§ **REQUIRED WORK**
Revise the thread below on the hole in Keisel's nose, starting at "Just took a" and ending at "it'll go away??", with "flashlight" changed to "penlight".

# Hole in Keisel's nose...normal?



## Roushbabe (Feb 20, 2011)

*Riley's nose*

Here is Riley's nose too for comparison. I'm going to call my breeder and ask if the mother had this too - maybe it's genetics?


----------



## Barkr (Dec 23, 2011)

How many of you just went to check your dogs nose ???? LOL Roxy's nose does not have a hole( other than the 2 large ones) but the crease seems to go further up her nose. Hmmm never really thought about it ;-/


----------



## inge (Sep 20, 2009)

No holes here...


----------



## ShadowGolden (Sep 4, 2012)

No holey Shadow.


----------



## Roushbabe (Feb 20, 2011)

Just tried to Google it online and can't find anything about it. Now I'm starting to worry that this isn't normal at all!! :-(


----------



## Amberbark (Oct 5, 2011)

Roushbabe said:


> Just tried to Google it online and can't find anything about it. Now I'm starting to worry that this isn't normal at all!! :-(


 I have to say that I have not seen that before. I guess that I would want to know if the hole just dead-ends or if it continues into a cavity.


----------



## drofen (Feb 2, 2013)

Nose ring?

Only the requisite two holes here too...


----------



## Davidrob2 (Dec 10, 2012)

Barkr said:


> How many of you just went to check your dogs nose ???? LOL /


I admit it -- it was the first thing I did before I read the rest of the thread.  No hole on Harry.


----------



## Roushbabe (Feb 20, 2011)

I'm posting up the pictures everywhere now.. .private golden retriever groups that I'm in.. other dog forums. I'm can't see if it goes down through or dead ends. I think I'm going to take him into the vet and see what he says. I have a appointment on Monday and since this doesn't bother Keisel at all, I'll just wait till then. I hope someone on here has come across this though at one point and can give me some input about it.


----------



## Roushbabe (Feb 20, 2011)

Just took a flashlight and tried to spread his nose to see if it's a deep hole and it's not at all. In fact it dead ends and doesn't go anywhere so that's good news I guess.. maybe when he grows up.. his nose will stretch and it'll go away??


----------



## Florabora22 (Nov 30, 2008)

If it hasn't given him any trouble yet I doubt it will cause any issues in the future, especially if it doesn't lead into any nasal cavities.

I admit, I leaned down and checked Flora's snoot for the hole. She gave me the stink eye.


----------



## Willow52 (Aug 14, 2009)

The crease on Hank's nose is longer, it ends where Keisel's hole is. I wouldn't worry too much, especially since it "dead ends".


----------



## CAROLINA MOM (May 12, 2009)

Barkr said:


> How many of you just went to check your dogs nose ???? LOL Roxy's nose does not have a hole( other than the 2 large ones) but the crease seems to go further up her nose. Hmmm never really thought about it ;-/


I did, neither of mine have holes. 

Maybe ask your Vet too, regardless, Keisel is a gorgeous boy.


----------



## CITIgolden (Mar 9, 2013)

Is he having any trouble breathing? Wheezing? Sneezing? How are his teeth?

It's most probably nothing, could be just some rough play with his litter-mates or other dogs when he was younger, the nose tissue is very very sensitive. Do you have foxtail around where you live? 

It's amazing how that thing can drill holes in the skin...


----------



## Brave (Oct 26, 2012)

§ **DATA EXCERPTS**
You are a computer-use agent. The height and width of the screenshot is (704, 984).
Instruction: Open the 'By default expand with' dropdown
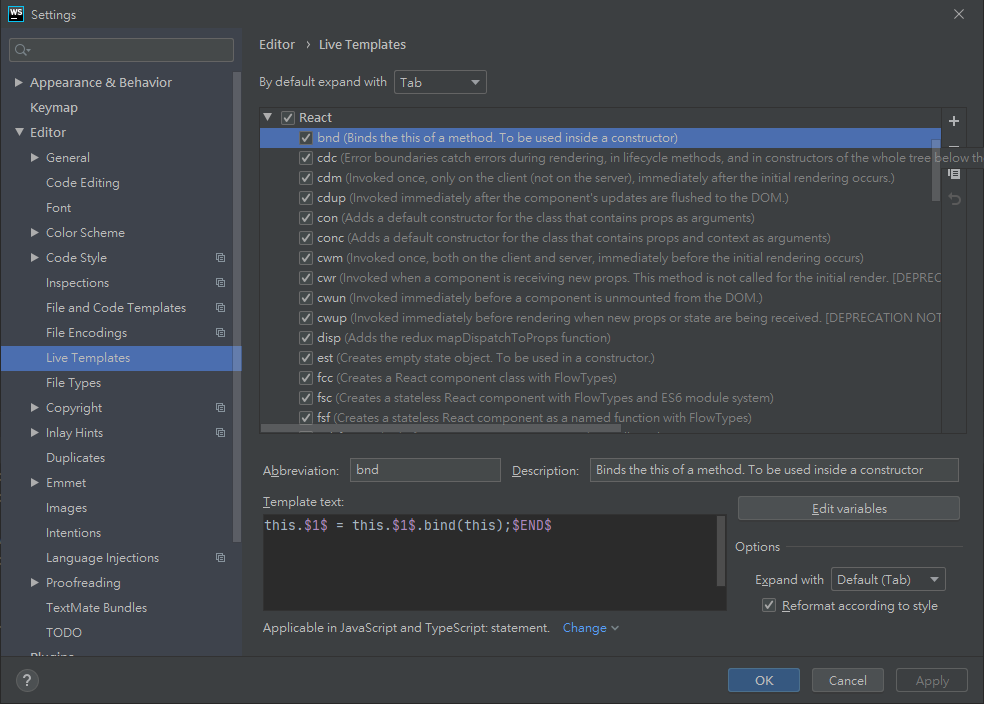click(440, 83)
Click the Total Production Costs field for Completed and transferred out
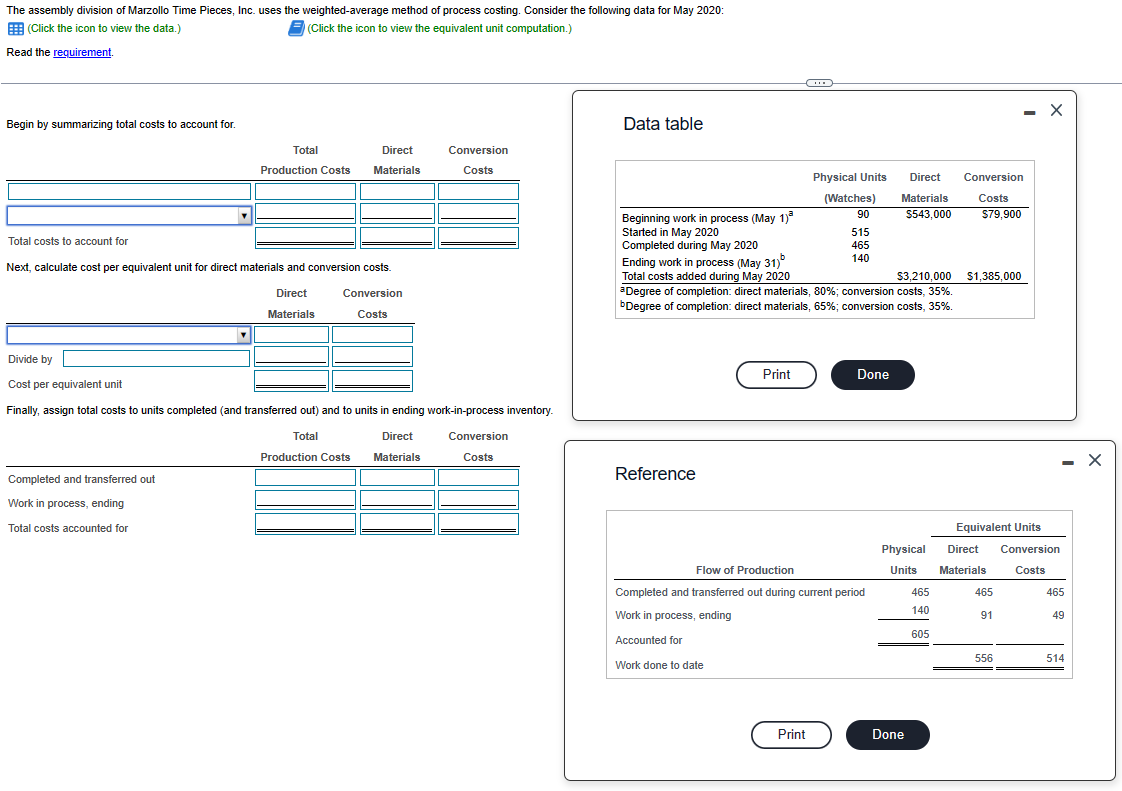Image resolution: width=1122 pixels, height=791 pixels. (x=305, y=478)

==

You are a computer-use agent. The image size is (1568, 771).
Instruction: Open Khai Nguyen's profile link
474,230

==

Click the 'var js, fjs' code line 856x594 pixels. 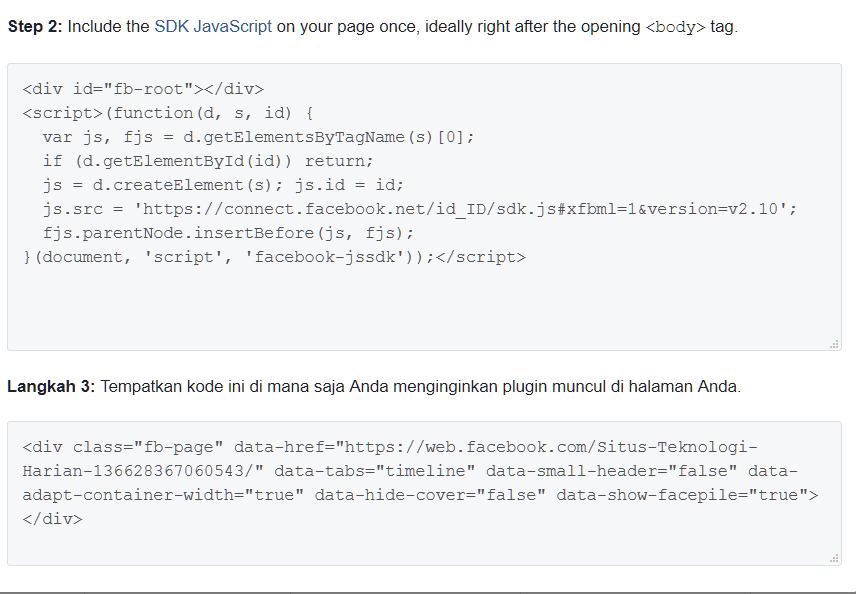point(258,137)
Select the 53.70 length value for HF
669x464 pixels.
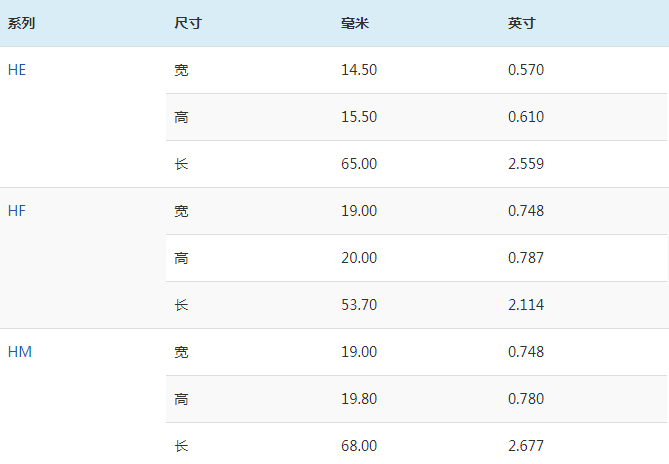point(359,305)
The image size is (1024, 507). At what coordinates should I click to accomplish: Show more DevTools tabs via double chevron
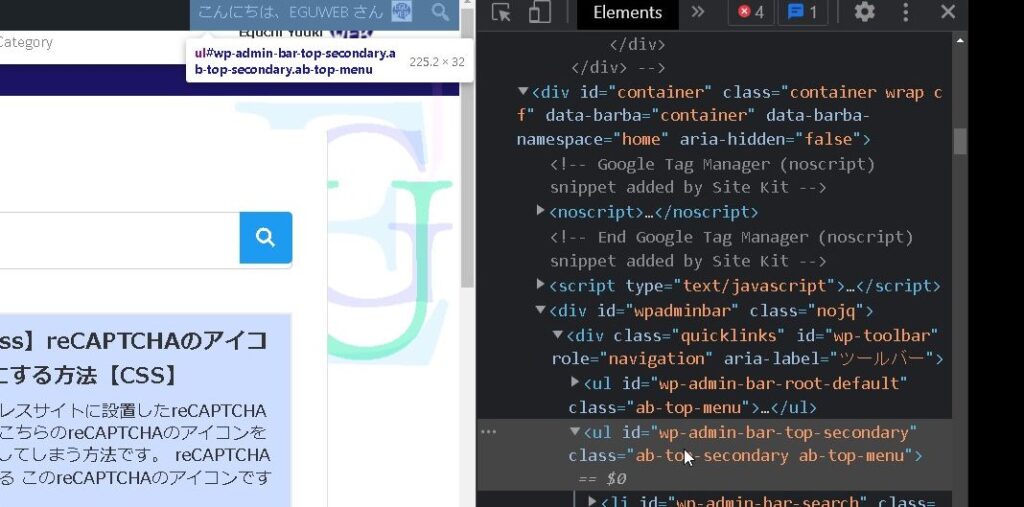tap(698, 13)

§ **RESPONSE TO THIS EXERCISE**
Just took a penlight and tried to spread his nose to see if it's a deep hole and it's not at all. In fact it dead ends and doesn't go anywhere so that's good news I guess.. maybe when he grows up.. his nose will stretch and it'll go away??